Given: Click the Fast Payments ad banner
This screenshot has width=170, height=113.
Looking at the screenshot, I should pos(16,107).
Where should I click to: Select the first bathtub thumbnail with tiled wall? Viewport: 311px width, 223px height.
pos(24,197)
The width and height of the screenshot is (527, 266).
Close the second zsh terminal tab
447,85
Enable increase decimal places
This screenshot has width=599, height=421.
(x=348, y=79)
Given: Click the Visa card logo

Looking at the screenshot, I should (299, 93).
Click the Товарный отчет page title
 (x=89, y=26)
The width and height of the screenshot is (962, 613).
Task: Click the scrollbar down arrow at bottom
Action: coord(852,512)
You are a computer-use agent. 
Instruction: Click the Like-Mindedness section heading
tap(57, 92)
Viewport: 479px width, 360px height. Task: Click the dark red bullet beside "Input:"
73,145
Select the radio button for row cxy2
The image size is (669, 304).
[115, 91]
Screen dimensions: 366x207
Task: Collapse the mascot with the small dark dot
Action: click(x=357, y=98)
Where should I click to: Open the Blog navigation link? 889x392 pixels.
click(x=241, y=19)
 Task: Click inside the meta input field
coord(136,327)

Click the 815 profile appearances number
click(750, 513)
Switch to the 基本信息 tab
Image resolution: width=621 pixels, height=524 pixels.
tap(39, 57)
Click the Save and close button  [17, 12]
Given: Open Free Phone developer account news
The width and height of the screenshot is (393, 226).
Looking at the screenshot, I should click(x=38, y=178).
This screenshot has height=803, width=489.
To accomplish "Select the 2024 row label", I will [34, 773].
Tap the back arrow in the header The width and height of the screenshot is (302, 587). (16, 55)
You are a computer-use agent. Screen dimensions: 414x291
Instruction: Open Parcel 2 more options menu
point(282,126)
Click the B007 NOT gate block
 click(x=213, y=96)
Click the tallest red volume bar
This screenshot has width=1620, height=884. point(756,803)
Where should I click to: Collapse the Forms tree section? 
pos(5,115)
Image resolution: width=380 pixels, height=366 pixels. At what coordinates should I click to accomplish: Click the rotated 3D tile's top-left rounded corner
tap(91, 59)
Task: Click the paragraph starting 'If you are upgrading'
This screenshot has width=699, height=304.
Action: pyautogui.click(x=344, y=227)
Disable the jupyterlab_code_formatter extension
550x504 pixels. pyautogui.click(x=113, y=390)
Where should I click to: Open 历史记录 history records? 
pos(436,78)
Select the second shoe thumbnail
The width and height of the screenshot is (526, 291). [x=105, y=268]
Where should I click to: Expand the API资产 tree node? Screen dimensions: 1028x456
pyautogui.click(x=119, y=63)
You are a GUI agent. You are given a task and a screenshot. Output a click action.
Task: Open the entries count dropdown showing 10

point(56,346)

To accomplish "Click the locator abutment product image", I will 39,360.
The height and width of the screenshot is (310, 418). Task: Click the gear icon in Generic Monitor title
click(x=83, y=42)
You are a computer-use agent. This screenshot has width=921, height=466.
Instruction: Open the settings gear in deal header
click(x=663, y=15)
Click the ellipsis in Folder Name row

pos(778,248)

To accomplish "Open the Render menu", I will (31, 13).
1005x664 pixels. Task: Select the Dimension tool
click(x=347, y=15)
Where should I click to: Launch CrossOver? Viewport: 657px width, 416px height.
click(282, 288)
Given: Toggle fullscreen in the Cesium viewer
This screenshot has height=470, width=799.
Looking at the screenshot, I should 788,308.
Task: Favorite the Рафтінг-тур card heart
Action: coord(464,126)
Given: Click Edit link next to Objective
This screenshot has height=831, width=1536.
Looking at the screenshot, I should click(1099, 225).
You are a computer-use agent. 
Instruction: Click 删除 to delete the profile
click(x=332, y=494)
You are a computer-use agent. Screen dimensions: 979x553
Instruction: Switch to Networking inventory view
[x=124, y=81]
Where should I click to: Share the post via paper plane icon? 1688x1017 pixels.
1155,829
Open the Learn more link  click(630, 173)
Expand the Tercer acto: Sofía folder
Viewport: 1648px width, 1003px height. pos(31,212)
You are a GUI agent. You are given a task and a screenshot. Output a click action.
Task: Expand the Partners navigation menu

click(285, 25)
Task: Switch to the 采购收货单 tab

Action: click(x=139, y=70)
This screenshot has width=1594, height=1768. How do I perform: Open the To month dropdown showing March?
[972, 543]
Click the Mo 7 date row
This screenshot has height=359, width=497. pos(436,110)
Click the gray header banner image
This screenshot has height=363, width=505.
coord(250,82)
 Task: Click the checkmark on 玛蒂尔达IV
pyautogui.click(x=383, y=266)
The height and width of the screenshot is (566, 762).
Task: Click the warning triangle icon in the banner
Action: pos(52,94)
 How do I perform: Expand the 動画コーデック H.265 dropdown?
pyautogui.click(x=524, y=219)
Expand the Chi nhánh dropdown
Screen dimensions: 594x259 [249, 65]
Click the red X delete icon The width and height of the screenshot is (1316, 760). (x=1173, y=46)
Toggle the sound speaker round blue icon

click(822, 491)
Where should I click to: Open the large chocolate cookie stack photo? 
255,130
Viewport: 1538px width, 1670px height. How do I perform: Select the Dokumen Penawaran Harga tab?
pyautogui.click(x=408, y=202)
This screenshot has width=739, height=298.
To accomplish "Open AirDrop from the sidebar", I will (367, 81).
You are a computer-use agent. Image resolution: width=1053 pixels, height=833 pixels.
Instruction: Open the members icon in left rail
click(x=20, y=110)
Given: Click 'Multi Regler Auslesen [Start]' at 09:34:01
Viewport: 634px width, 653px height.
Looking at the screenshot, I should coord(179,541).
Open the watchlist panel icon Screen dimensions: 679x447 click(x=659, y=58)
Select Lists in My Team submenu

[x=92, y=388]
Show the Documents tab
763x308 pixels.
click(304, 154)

Objective: Please convert the stretch from the line containing "Click the red" through the end of the records into a Markdown table with the columns Row and Line, numbering each line and leaving out blank lines.

Result for this task:
| Row | Line |
|---|---|
| 1 | Click the red X delete icon The width and height of the screenshot is (1316, 760). (x=1173, y=46) |
| 2 | Toggle the sound speaker round blue icon |
| 3 | click(822, 491) |
| 4 | Where should I click to: Open the large chocolate cookie stack photo?  |
| 5 | 255,130 |
| 6 | Viewport: 1538px width, 1670px height. How do I perform: Select the Dokumen Penawaran Harga tab? |
| 7 | pyautogui.click(x=408, y=202) |
| 8 | This screenshot has width=739, height=298. |
| 9 | To accomplish "Open AirDrop from the sidebar", I will (367, 81). |
| 10 | You are a computer-use agent. Image resolution: width=1053 pixels, height=833 pixels. |
| 11 | Instruction: Open the members icon in left rail |
| 12 | click(x=20, y=110) |
| 13 | Given: Click 'Multi Regler Auslesen [Start]' at 09:34:01 |
| 14 | Viewport: 634px width, 653px height. |
| 15 | Looking at the screenshot, I should coord(179,541). |
| 16 | Open the watchlist panel icon Screen dimensions: 679x447 click(x=659, y=58) |
| 17 | Select Lists in My Team submenu |
| 18 | [x=92, y=388] |
| 19 | Show the Documents tab |
| 20 | 763x308 pixels. |
| 21 | click(304, 154) |